Raw items:
════════════════

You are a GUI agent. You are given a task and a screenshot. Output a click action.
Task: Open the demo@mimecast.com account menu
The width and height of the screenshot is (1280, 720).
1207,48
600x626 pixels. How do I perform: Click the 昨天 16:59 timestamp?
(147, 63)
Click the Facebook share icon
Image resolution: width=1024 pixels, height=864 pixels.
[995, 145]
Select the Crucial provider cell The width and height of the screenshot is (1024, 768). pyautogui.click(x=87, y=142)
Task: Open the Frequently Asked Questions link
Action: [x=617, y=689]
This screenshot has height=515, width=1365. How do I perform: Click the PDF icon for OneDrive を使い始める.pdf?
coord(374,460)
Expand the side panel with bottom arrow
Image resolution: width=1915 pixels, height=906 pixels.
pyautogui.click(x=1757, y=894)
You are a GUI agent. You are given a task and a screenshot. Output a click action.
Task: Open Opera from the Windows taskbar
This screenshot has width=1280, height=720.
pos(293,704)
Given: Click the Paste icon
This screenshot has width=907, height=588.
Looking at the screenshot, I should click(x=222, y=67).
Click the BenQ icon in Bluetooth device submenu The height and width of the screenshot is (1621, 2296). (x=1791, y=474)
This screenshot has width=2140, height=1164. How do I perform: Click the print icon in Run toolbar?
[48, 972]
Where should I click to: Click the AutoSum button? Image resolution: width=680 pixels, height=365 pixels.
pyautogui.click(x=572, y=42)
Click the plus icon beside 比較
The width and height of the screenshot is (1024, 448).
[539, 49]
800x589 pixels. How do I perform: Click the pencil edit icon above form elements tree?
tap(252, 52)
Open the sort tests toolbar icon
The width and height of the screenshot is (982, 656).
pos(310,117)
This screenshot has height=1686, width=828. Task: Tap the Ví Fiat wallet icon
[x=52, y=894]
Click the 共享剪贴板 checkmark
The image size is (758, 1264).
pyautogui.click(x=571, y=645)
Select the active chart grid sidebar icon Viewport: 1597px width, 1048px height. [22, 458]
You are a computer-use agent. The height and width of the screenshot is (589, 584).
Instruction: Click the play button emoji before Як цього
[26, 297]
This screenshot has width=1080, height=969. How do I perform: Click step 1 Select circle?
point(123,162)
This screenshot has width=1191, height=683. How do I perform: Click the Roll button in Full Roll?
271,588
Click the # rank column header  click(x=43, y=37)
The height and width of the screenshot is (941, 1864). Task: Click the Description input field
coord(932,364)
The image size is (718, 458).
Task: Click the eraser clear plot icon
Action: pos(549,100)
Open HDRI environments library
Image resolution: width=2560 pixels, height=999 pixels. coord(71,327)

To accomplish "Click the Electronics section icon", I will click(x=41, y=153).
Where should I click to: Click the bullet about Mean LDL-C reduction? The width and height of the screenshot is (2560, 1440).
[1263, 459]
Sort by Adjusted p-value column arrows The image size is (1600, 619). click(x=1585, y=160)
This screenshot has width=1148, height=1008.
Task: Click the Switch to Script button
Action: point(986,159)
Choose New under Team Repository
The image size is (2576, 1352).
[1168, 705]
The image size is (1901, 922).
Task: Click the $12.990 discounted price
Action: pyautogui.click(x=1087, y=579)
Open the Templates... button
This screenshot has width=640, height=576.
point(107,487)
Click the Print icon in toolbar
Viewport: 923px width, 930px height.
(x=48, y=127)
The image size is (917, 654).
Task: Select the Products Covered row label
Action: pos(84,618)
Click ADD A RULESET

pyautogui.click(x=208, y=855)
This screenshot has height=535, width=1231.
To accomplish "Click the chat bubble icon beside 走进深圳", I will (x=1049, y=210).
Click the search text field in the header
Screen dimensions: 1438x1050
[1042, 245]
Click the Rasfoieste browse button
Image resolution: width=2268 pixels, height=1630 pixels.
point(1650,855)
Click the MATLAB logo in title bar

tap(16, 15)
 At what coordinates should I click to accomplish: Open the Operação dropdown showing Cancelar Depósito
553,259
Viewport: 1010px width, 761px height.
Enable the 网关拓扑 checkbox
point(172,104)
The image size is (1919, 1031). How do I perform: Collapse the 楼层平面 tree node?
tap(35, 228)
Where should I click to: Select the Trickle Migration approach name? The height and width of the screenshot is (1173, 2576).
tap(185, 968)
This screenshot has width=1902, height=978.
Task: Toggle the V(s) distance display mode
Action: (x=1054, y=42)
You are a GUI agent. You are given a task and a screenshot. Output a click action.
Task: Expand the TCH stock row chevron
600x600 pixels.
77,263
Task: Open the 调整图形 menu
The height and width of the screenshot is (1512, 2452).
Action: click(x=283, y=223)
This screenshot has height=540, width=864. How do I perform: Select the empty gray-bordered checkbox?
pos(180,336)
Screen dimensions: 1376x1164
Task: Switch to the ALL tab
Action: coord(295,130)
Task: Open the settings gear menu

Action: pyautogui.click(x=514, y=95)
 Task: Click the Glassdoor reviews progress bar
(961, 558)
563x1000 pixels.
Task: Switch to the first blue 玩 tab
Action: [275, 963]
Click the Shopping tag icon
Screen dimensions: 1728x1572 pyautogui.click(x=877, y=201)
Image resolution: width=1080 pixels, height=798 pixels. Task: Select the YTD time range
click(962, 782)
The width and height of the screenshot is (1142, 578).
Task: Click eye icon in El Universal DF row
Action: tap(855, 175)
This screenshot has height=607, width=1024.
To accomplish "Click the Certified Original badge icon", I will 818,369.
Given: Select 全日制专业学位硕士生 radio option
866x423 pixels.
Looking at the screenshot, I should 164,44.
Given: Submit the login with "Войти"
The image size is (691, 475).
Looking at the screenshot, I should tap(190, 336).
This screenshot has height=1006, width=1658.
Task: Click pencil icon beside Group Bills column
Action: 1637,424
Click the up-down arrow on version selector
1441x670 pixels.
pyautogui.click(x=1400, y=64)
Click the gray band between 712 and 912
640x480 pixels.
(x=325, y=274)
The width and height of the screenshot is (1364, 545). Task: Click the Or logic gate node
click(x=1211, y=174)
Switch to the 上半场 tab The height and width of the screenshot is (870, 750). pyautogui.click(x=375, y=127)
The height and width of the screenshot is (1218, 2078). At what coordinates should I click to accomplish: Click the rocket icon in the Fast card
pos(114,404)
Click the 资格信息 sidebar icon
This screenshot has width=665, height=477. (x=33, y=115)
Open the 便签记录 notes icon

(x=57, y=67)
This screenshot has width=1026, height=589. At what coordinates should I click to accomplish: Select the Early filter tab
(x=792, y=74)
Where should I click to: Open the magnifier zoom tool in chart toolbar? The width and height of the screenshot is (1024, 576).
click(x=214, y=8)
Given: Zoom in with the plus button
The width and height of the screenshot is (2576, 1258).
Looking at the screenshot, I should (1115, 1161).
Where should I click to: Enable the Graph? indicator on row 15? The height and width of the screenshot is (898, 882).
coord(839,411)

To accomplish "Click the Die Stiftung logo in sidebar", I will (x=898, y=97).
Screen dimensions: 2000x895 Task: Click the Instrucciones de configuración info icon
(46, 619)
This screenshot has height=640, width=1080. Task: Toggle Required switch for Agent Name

════════════════

» Task instructions
Rewrite the items between the line holding "The height and width of the screenshot is (1218, 2078)." and the end of the items, inclusive, swapping "rocket" for "star" and leaving everything else unchanged.

» Result
The height and width of the screenshot is (1218, 2078). At what coordinates should I click to accomplish: Click the star icon in the Fast card
pos(114,404)
Click the 资格信息 sidebar icon
This screenshot has width=665, height=477. (x=33, y=115)
Open the 便签记录 notes icon

(x=57, y=67)
This screenshot has width=1026, height=589. At what coordinates should I click to accomplish: Select the Early filter tab
(x=792, y=74)
Where should I click to: Open the magnifier zoom tool in chart toolbar? The width and height of the screenshot is (1024, 576).
click(x=214, y=8)
Given: Zoom in with the plus button
The width and height of the screenshot is (2576, 1258).
Looking at the screenshot, I should (1115, 1161).
Where should I click to: Enable the Graph? indicator on row 15? The height and width of the screenshot is (898, 882).
coord(839,411)

To accomplish "Click the Die Stiftung logo in sidebar", I will (x=898, y=97).
Screen dimensions: 2000x895 Task: Click the Instrucciones de configuración info icon
(46, 619)
This screenshot has height=640, width=1080. Task: Toggle Required switch for Agent Name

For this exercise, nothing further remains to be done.